## WHAT IS REQUIRED
Each line from the one with "Viewport: 1075px width, 636px" through the end of the records below should be transcribed exactly, and each picture should be skipped.

··· GIVEN INFORMATION ···

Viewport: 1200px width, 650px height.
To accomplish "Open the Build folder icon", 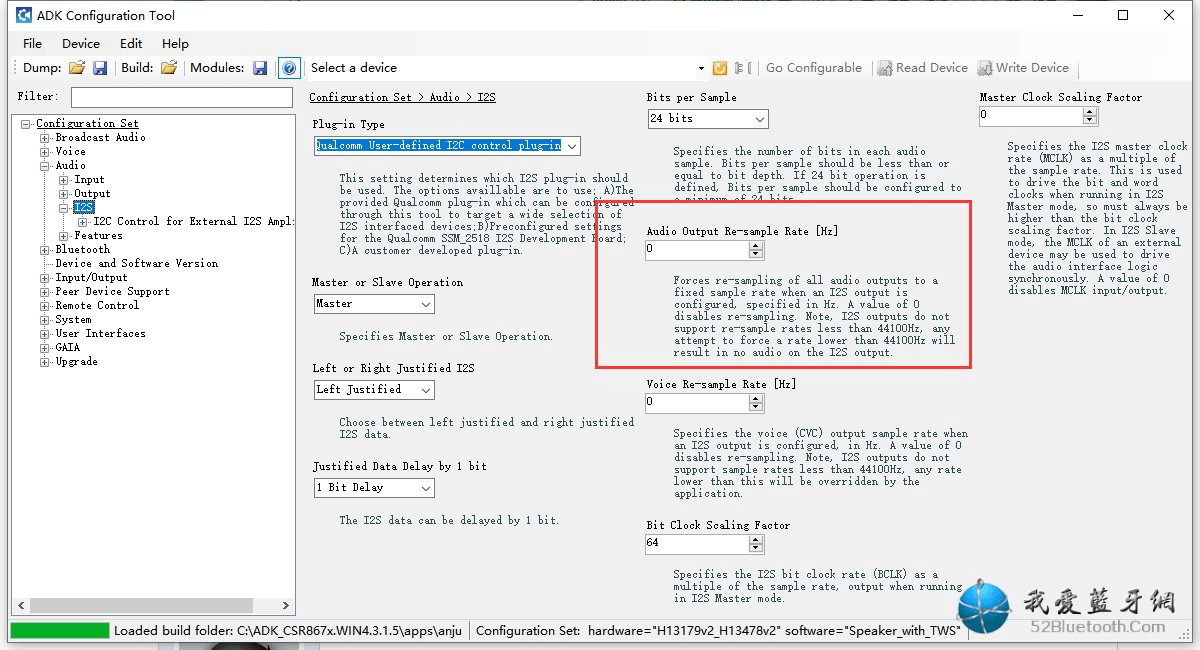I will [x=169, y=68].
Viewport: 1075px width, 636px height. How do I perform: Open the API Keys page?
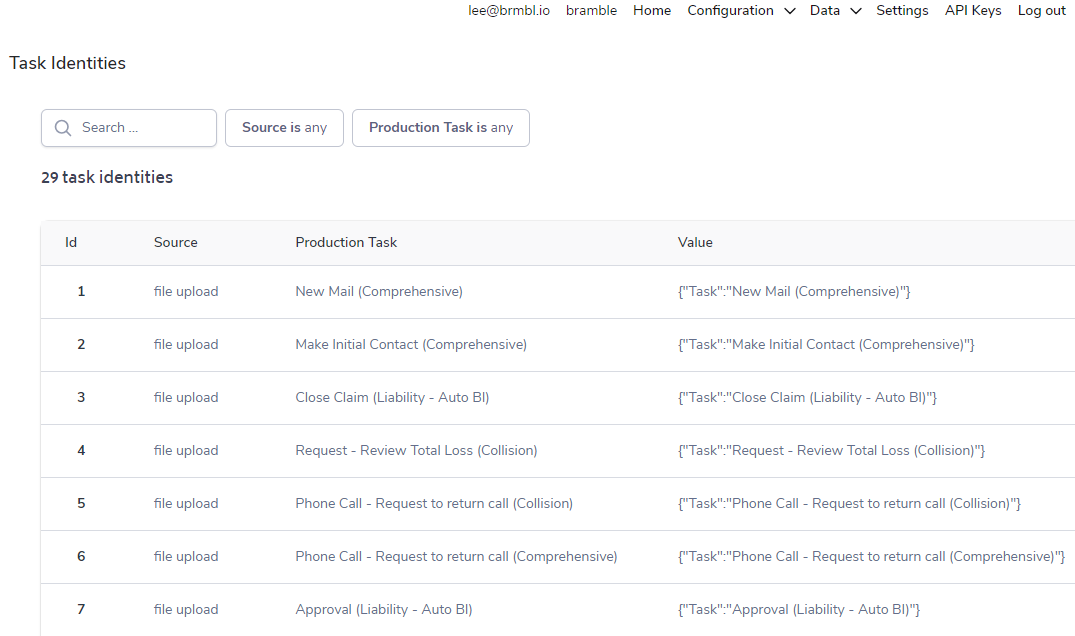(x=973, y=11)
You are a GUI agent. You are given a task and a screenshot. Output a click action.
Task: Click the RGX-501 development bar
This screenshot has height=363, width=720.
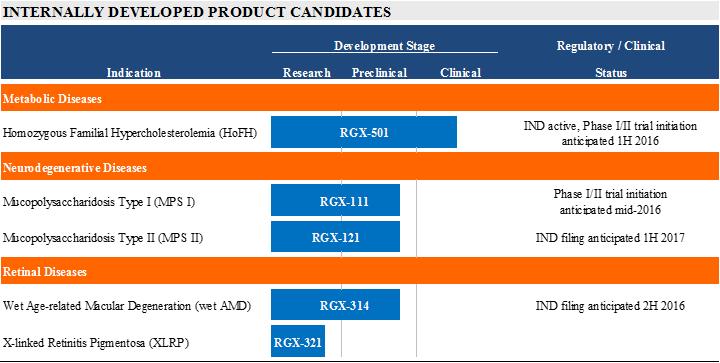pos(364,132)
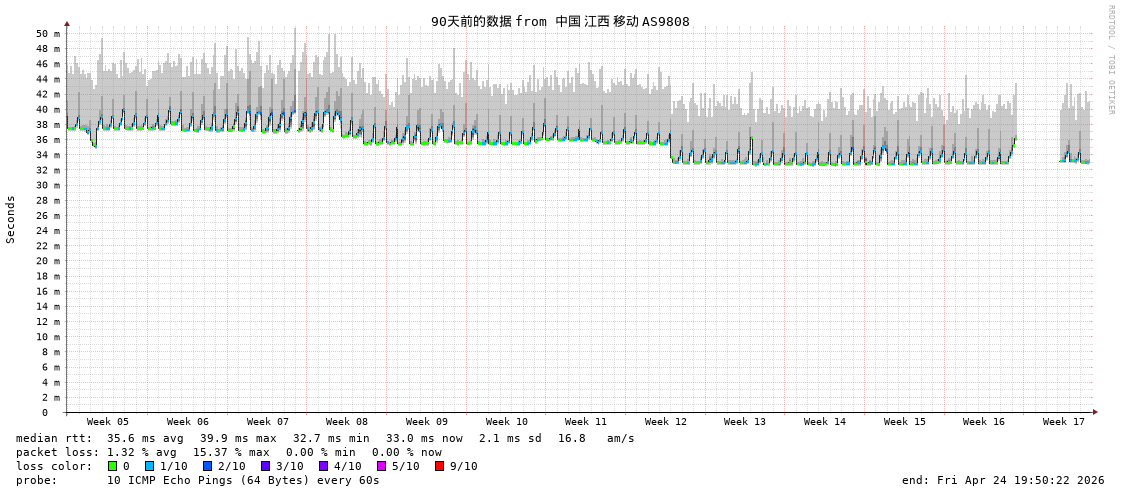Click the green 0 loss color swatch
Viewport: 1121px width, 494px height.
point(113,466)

···

## YOUR RESPONSE
Viewport: 1075px width, 636px height. How do I perform: Open the API Keys page?
(x=973, y=11)
You are a GUI agent. You are given a task and a screenshot. Output a click action.
Task: Click the RGX-501 development bar
This screenshot has height=363, width=720.
pos(364,132)
Click the green 0 loss color swatch
Viewport: 1121px width, 494px height.
point(113,466)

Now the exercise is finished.